Silence, Speech, and the Personhood of Enslaved Women in Medieval Egypt

Sunday, January 5, 2025: 4:30 PM
Beekman Room (New York Hilton)
Craig Perry, Emory University
This paper investigates an unlikely archive for a social history of domestic slavery in medieval Egypt. For nearly 800 years, a large cache of legal documents lay interred in the lumber room of a synagogue in Old Cairo until scholars began to acquire and study them in the late nineteenth century. Today these sources, commonly called the Cairo Geniza, represent one of the densest such archives for the social history of the medieval Middle East between the late tenth and thirteenth centuries.

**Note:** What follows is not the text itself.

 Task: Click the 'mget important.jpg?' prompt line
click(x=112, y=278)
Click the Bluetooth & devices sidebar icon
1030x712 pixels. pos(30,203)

To date I have identified over 400 documents that relate to domestic slavery and the slave trade, including bills of sale, deeds of manumission, court depositions, family letters, wills, and responsa. Using this corpus, this paper will analyze how the scribes and everyday writers who produced these records represented enslaved women, and it will ask to what extent the documents permit a history that narrates their life histories and centers them as actors. Unsurprisingly, enslaved women did not create their own records, and the scribes and slave owners who did write about them did so primarily to commodify them. As such, an archival silence pervades this corpus as with so many other histories of slavery. Despite this, a number of legal records, and personal letters that describe legal proceedings, report the speech of enslaved women: one person “refuses to be sold”; another is suspected of inventing a personal history for herself; and one woman converts to Islam in order to compel her Jewish owners to sell her. I will argue that, despite their relative scarcity, these more verbose reports can be used, at the very least, to generate further plausible interpretive possibilities and, in some cases, to confidently reconstruct enslaved speech that scribes chose to omit.